Un amigo aburrido

VIGO

26 feb 2010 . Actualizado a las 02:00 h.

Me llama un amigo desde el CHUAC, que no es la onomatopeya de un beso. Es el Complejo Hospitalario Universitario de A Coruña. Hasta hace un par de años, el nombre del centro era Juan Canalejo, al igual que el Xeral de Vigo se llamó en su día Almirante Vierna, pese a que todos lo conocían por El Pirulí.

Aclarada la nomenclatura, ciertamente enrevesada, vayamos al caso de mi amigo, que convalece de un trasplante renal. Mientras el riñón y él se caen en gracia, el pobre lleva ya tres semanas en el hospital, ciertamente aburrido. Es así como ha dado en un incansable lector de prensa. Al punto de que telefonearle es peligrosísimo: en cualquier momento, te puede explicar un SIP. O un FROB. Y si no te menta la LORCA, igual te sale con los estatutos de la CECA. De temas así, cualquier persona juiciosa huiría despavorida. Pero mi amigo, aburrido, enfrascado en sus periódicos, ha debido de adquirir algunas fiebres y está hecho un quijote de estas cosas.
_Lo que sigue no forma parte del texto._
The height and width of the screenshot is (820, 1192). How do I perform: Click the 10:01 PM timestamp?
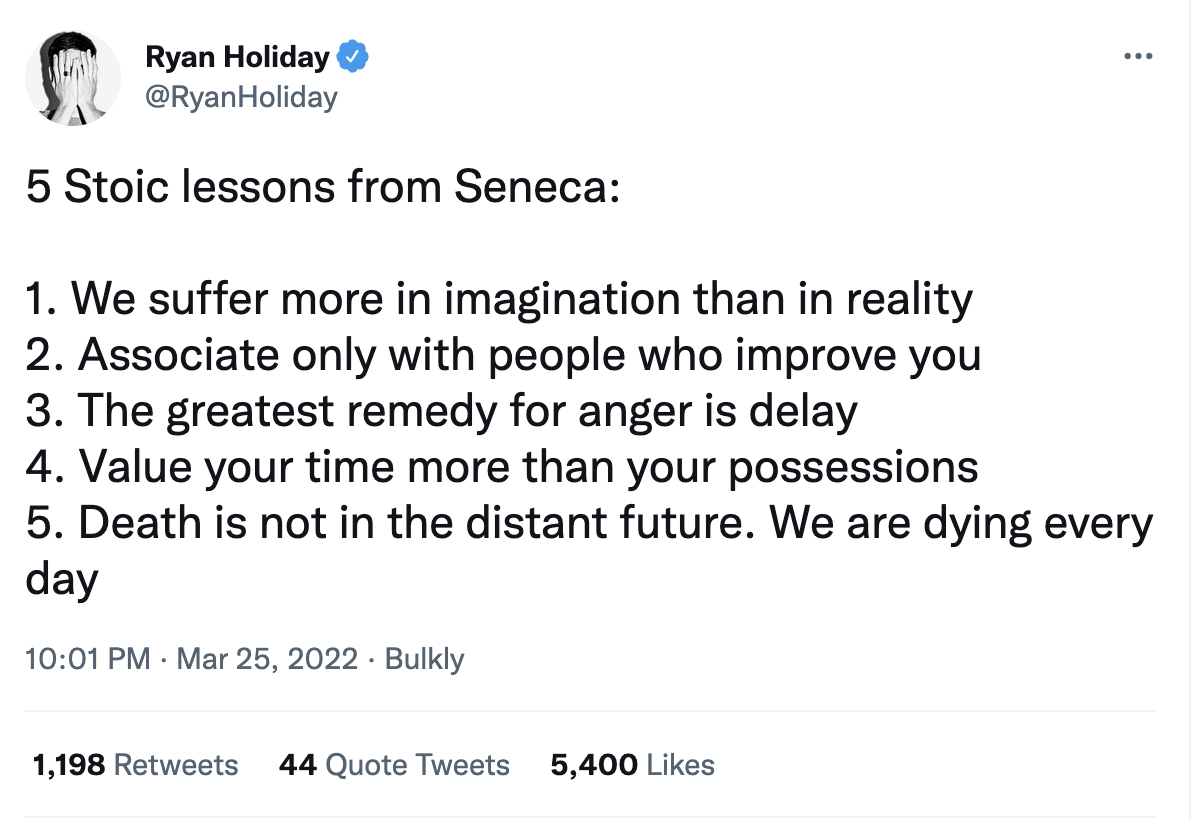[88, 660]
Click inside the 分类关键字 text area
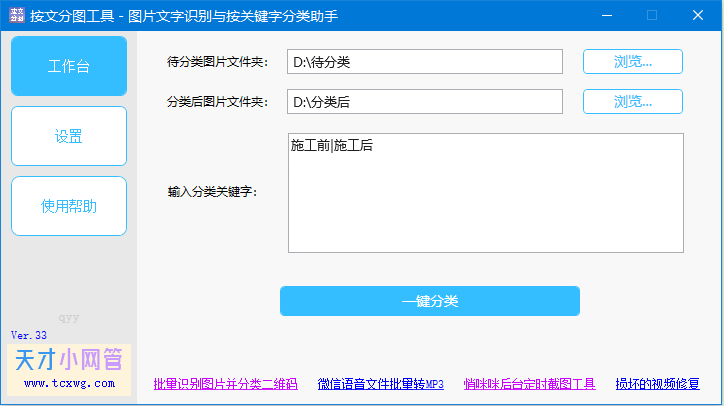 point(485,193)
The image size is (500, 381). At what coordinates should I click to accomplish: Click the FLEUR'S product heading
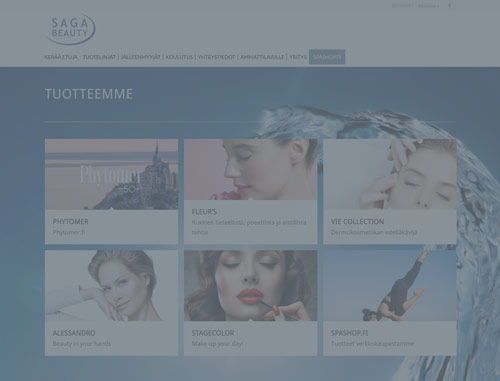coord(204,212)
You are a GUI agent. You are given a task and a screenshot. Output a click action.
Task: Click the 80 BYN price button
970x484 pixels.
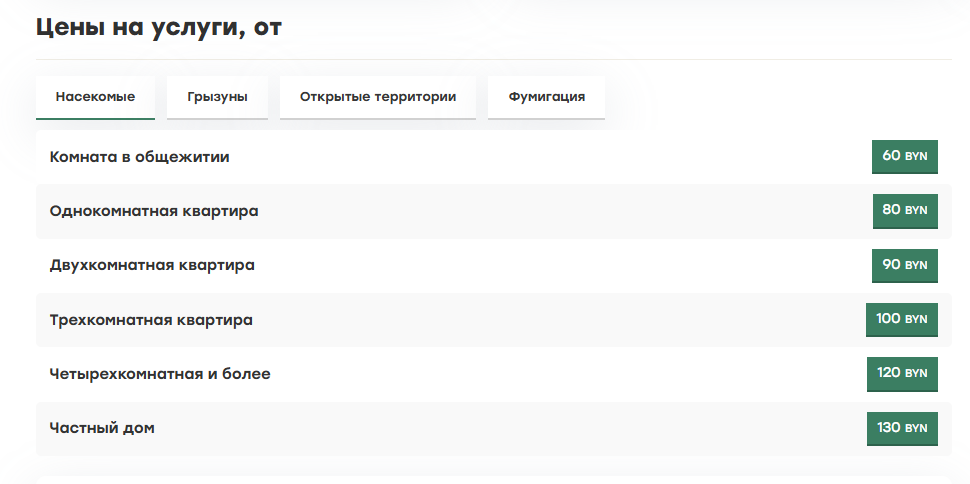pos(905,211)
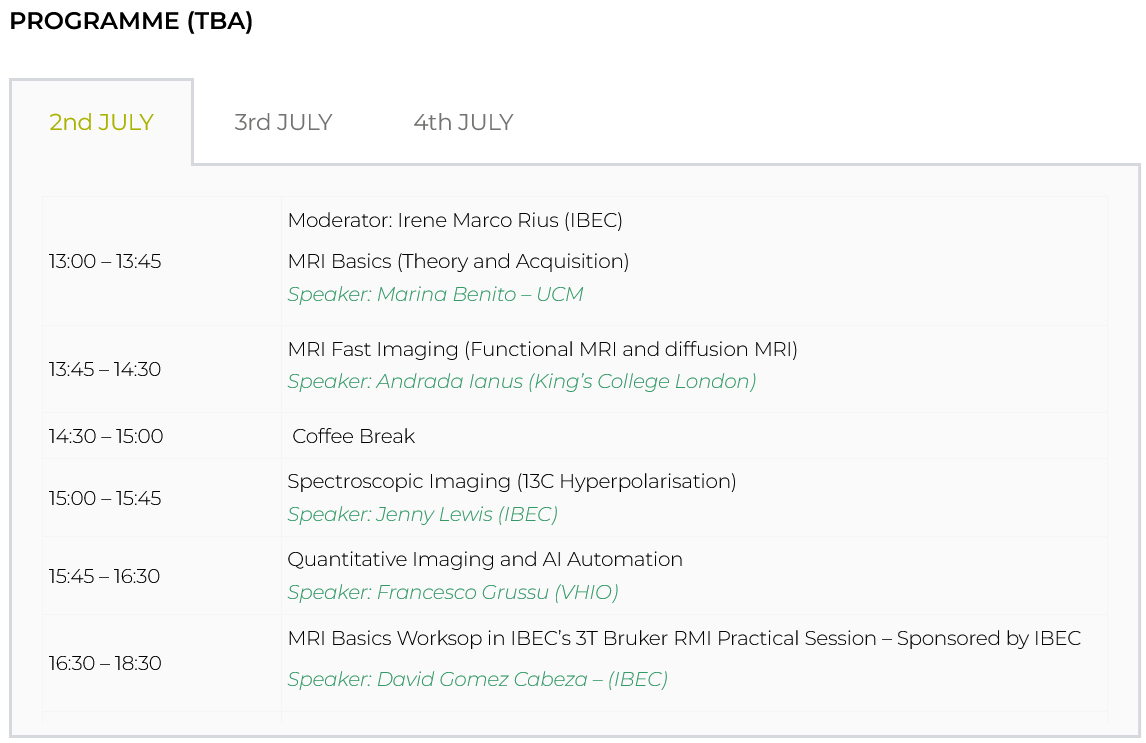
Task: Click Speaker: Andrada Ianus (King's College London)
Action: pyautogui.click(x=522, y=381)
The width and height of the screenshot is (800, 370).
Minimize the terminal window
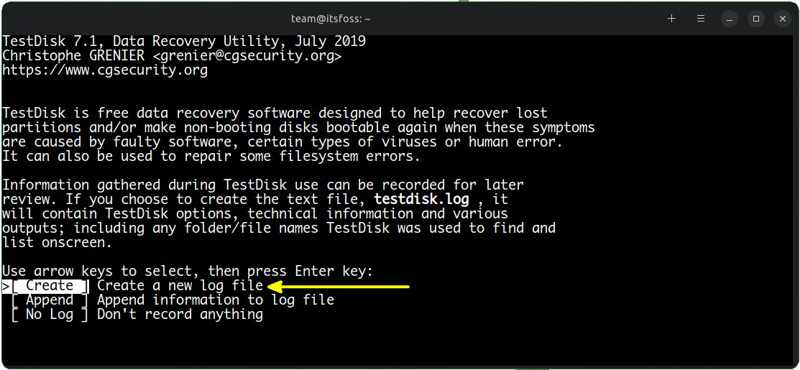(730, 19)

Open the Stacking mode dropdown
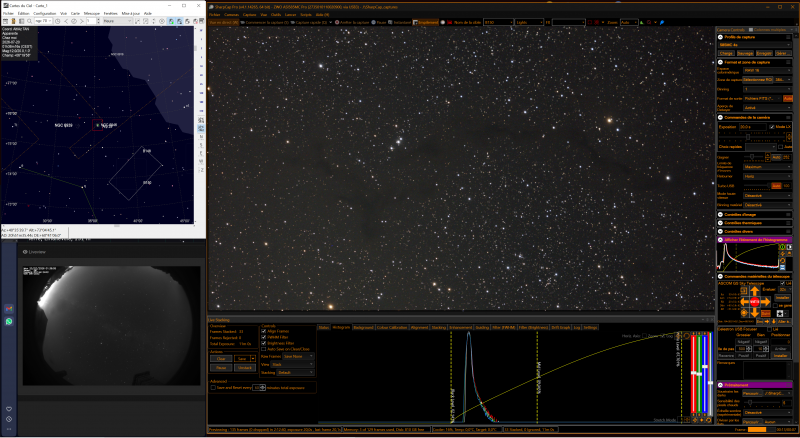coord(295,373)
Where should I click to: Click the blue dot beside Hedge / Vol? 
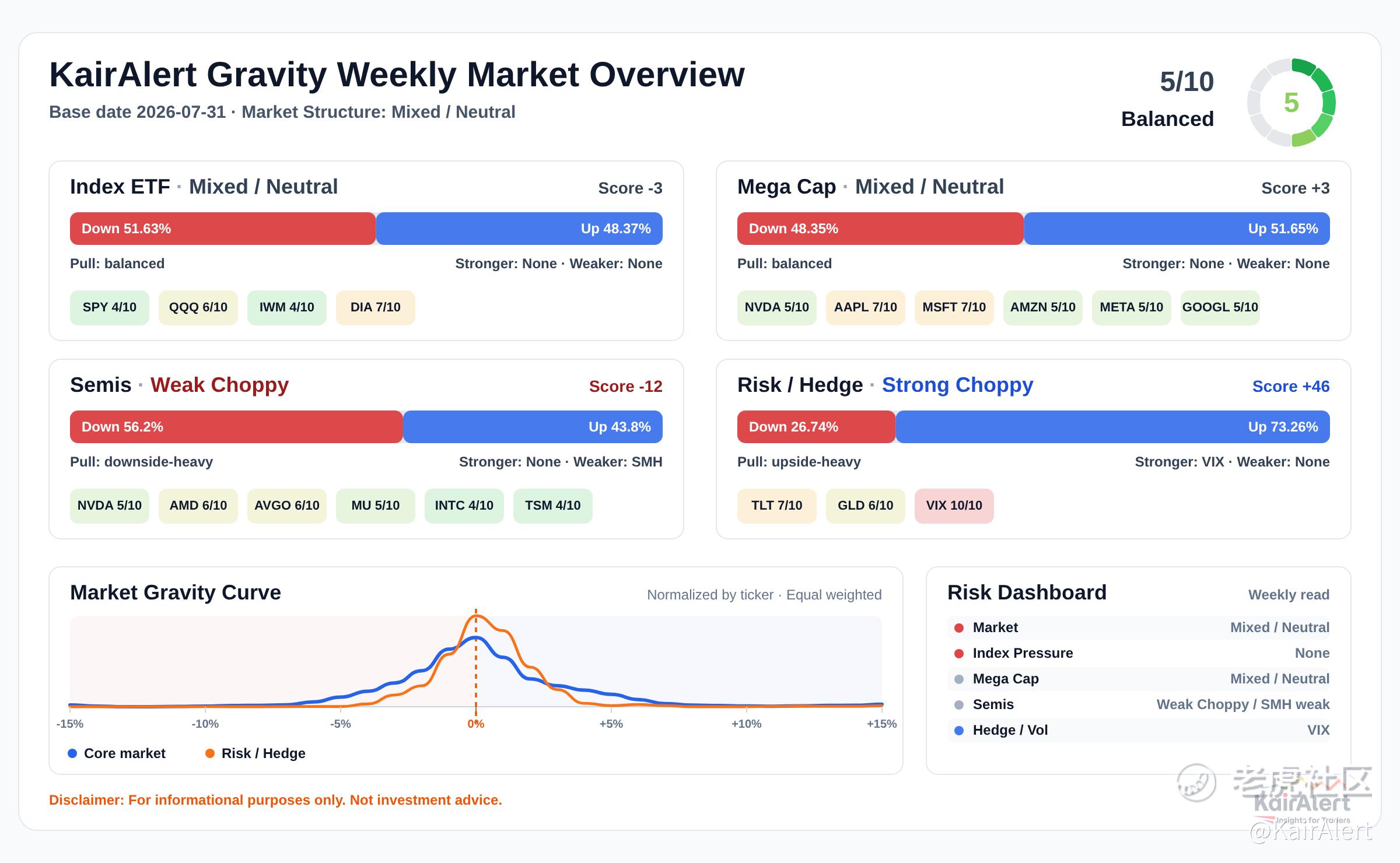coord(958,731)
Le he preguntado a mi amigo, aprovechando que está en Coruña, si es que allí la gente habla mucho de estas cosas. Me ha dicho que en el hospital, no. Así que supongo que tampoco es un tema que entusiasme a nadie, ya que en los hospitales las visitas siempre hablan de temas importantes, como el fútbol, el tiempo y las noticias de sucesos.

Claro que mi amigo está muy aburrido. Y, además de leer, escucha la radio. Y se le hace difícil ignorar las tertulias donde, al SIP y al FROB, se le suma el Banco de España, la Constitución y la Caixa Laietana. «Es que ya no estás tranquilo ni con el Carrusel Deportivo», se queja en momentos de lucidez.

Ayer, sin embargo, mi amigo recuperó cierta cordura. Leyó en el diario sobre la manifestación en Vigo en defensa de la sanidad pública. Cinco mil personas marchando por la ciudad, bajo la lluvia, y pidiendo un hospital digno.

Y me dijo mi amigo: «¿Sabes qué? Ése, y no las cajas, es un tema importante; un tema para manifestarse». Y me explicó cómo, en las tres semanas que lleva en el CHUAC, sólo ve a sus hijos los fines de semana. Los lleva su madre los sábados, que es cuando no trabaja y ellos no tienen cole. El resto de los días, se aburre, oye la radio y lee periódicos. Solo.

«¡Hombre! En algún sitio tendrá que estar el centro de referencia de trasplantes de Galicia _le digo_, está a dos horas por autopista, pero hay que optimizar». Pero me equivoco. En Galicia no hay uno. Hay dos centros de trasplantes, los únicos donde te pueden cambiar, por ejemplo, un riñón. ¿Y dónde está el segundo? En Santiago. A media hora uno de otro. Lejos de todos los demás. Pero temas como tan curiosa planificación de la sanidad pública está visto que no interesan?